About this Research Topic
Mitochondria play a pivotal role in several functional processes in neurons, from biogenesis to cell death, which are co-dependent and interrelated. Mitochondrial dysfunction has been implicated in the pathogenesis of many neurodegenerative disorders, including Parkinson's disease (PD), Alzheimer's disease (AD), Huntington's disease (HD), and amyotrophic lateral sclerosis (ALS). Mitochondrial failure ‒ that is often systemic rather than brain-limited ‒ may arise as a consequence of defects in OXPHOS, calcium cell signaling, and elevated oxidative stress; therefore, a protein quality control system to scavenge reactive oxygen species (ROS) and degrade misfolded or damaged proteins is crucial for the organelle function. Thirteen OXPHOS complex proteins are encoded by the mitochondrial genome (mtDNA). Excessive accumulation of mtDNA mutations result in mitochondrial dysregulation and may significantly increase ROS production, thereby contributing to the pathophysiology of these disorders.

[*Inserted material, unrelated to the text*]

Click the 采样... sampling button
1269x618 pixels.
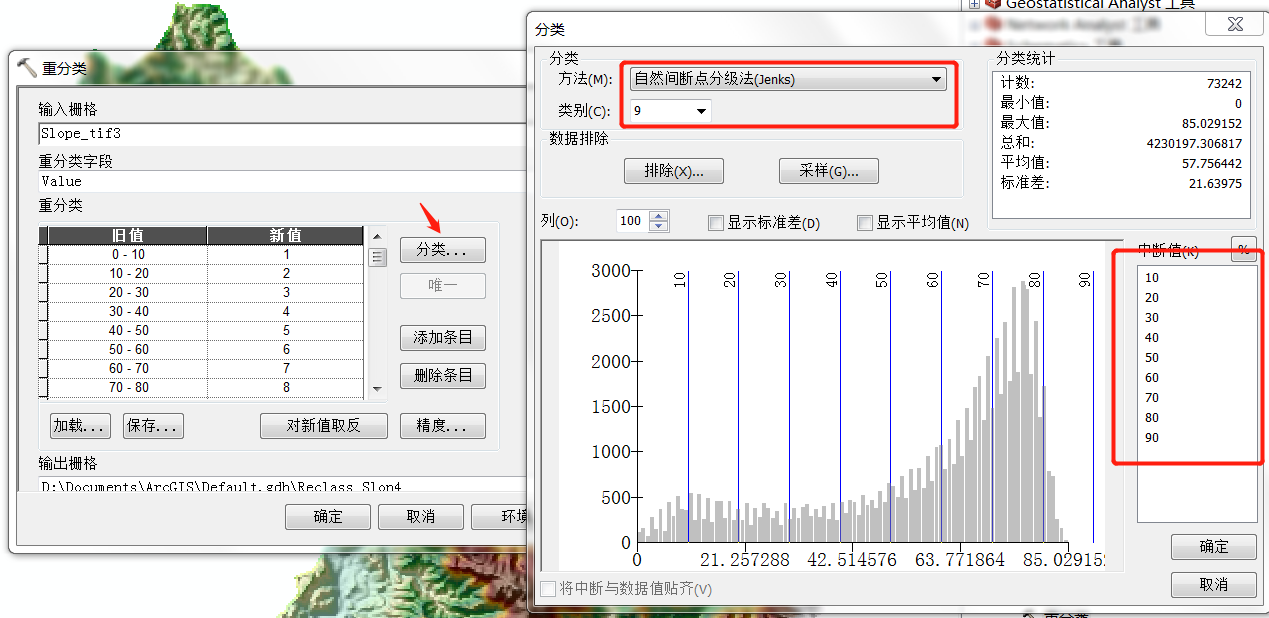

The number and morphological properties of mitochondria (associated with disease states) are regulated by an intricate balance between fusion and fission events, which show reciprocal interactions with mitochondrial transport and mitophagy. Selective autophagy (mitophagy) is an additional quality control mechanism for maintaining a healthy mitochondrial network. Several gene products associated with neurodegenerative diseases are mitochondrial resident proteins or can be translocated into mitochondria. Mutations in these genes may induce impaired mitochondrial function via a mechanism that involves either gain- or loss-of-function.
Moreover, about 99% of mitochondrial proteins are nuclear encoded. They are recognized and imported by specialized translocases of mitochondrial membrane. Functional deficits of the import machinery or chaperones involved in this process, cause impaired import of mitochondrial proteins and may contribute to energy failure and lead to neuronal demise.
In summary, a myriad of factors can result in mitochondrial perturbations. Experimental toxin and genetic models have considerably contributed to the understanding of the role of mitochondria in the pathogenic cascade leading to neurodegeneration, which may represent a primary therapeutic target to prevent or reduce the burden of neurodegenerative diseases.